Published by Communications and Public Affairs (519) 824-4120, Ext. 56982 or 53338
December 11, 2002
Ottawa invests $37 million in U of G veterinary college
The University of Guelph's Ontario Veterinary College is receiving more than $37 million as part of a federal initiative to strengthen Canada's reputation at home and abroad as a world leader in the production of safe high-quality food. The federal money will support the renovation and expansion of U of G's veterinary hospital, laboratories and research buildings, as well as ensure that OVC has the lab and clinical equipment necessary to secure continued international accreditation.
The funding was announced Dec. 10 by Agriculture and Agri-Food Minister Lyle Vanclief on behalf of the Government of Canada. It is part of Ottawa's $113-million investment to support the physical infrastructure of Canada's four veterinary colleges, located in Saskatoon, Guelph, Saint-Hyacinthe and Charlottetown.
"This is wonderful news," said U of G president Mordechai Rozanski. "It acknowledges the outstanding work of our faculty, staff, students and alumni and recognizes the great strengths in veterinary medicine in advancing animal, human and environmental health.
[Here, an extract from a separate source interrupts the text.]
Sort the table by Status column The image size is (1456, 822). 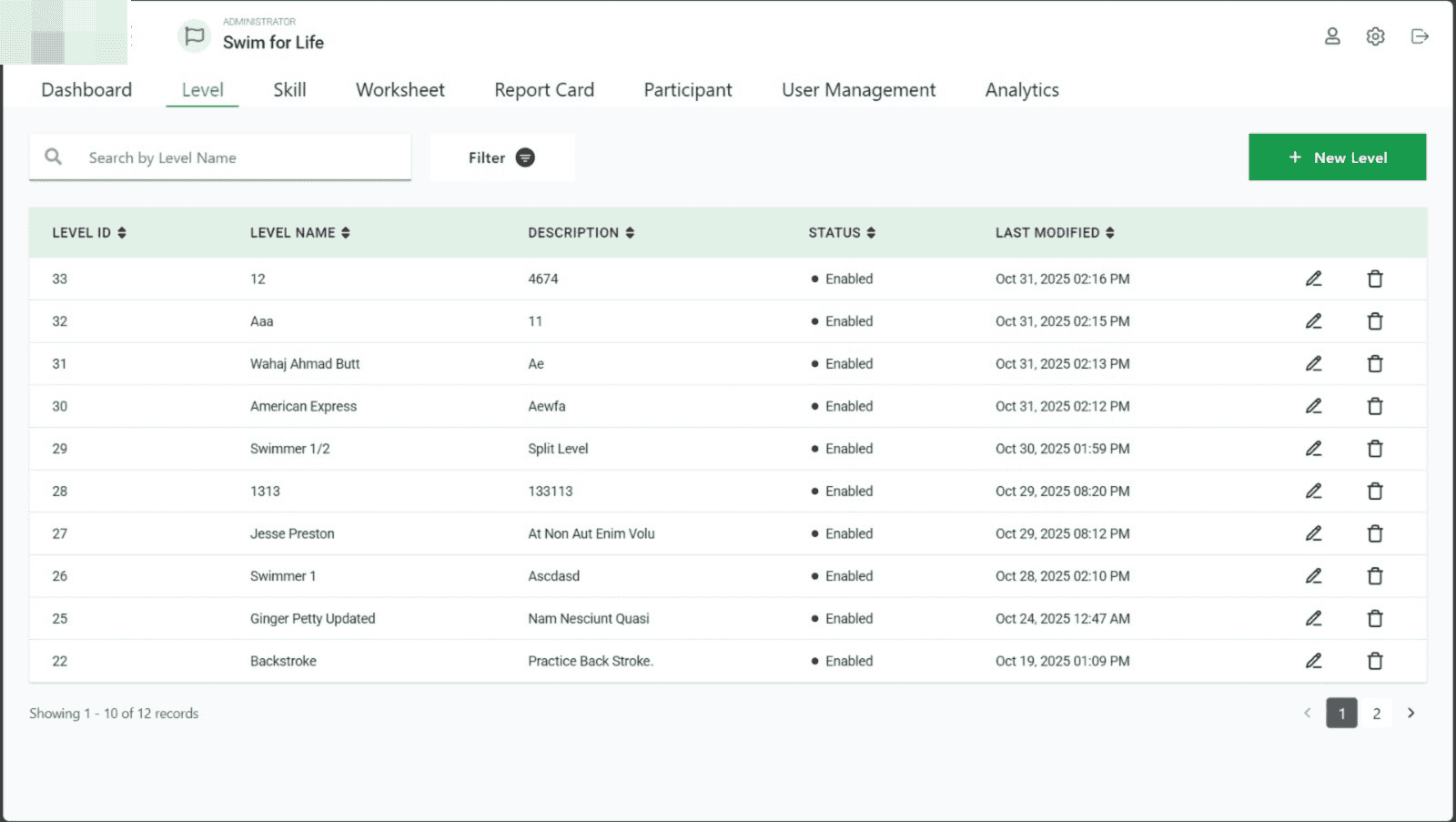pyautogui.click(x=840, y=232)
It is with sincere thanks that I recognize Minister Vanclief and the Government of Canada for this strategic investment in our veterinary colleges and their help in supporting us to achieve our objectives."
The investment bolsters a national agenda to deal with newly discovered and re-emerging threats to human and animal health, respond to public concern regarding issues such as food safety and biosecurity, and meet the need for more veterinary scientists. This also complements OVC's provincial role in training the personnel needed to deal with current and emerging veterinary issues.
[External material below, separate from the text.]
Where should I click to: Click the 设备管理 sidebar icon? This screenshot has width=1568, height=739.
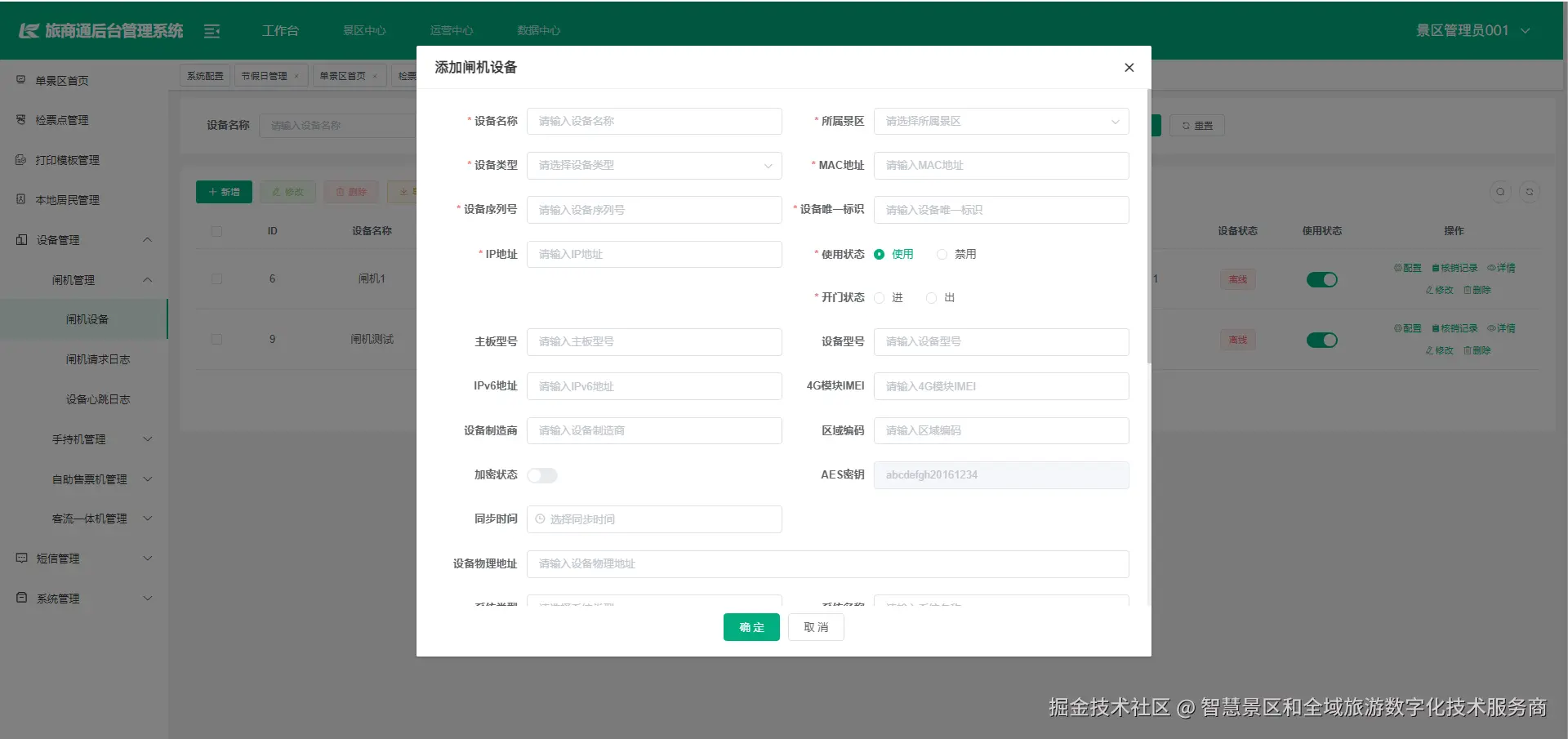click(x=20, y=239)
"This investment will allow the college to fulfil its responsibilities in an integrated national strategy in areas that include public health, food safety and zoonotic diseases," said OVC dean Alan Meek.
When the Ontario Veterinary College was awarded full accreditation by the American Veterinary Medical Association this fall, provost and vice-president (academic) Alastair Summerlee said he was concerned about the association's warnings related to OVC's fiscal challenges surrounding aging facilities and equipment. "This funding will prepare us to meet the challenges ahead," said Summerlee. "I am particularly pleased to note that the minister has indicated that the federal government will continue to work co-operatively with the colleges and provincial governments to ensure the future strength of these valuable national institutions."
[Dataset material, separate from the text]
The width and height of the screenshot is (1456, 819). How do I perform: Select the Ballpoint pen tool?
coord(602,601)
Added acting OVC dean Jill McCutcheon: "The funding ensures that we'll have the facilities and infrastructure necessary to continue international accreditation of our veterinary college."
Food safety is a key element of the Agriculture Policy Framework, through which the Government of Canada is working with provinces and stakeholders to build on existing food safety measures and to improve the ability of the agriculture and agri-food sector to identify and respond to food safety issues and concerns.
"I'd like to thank Alan Meek and faculty and staff at OVC for their hard work in ensuring that OVC has the resources necessary to deliver on its responsibilities as part of the national network of public health and safety," said Rozanski.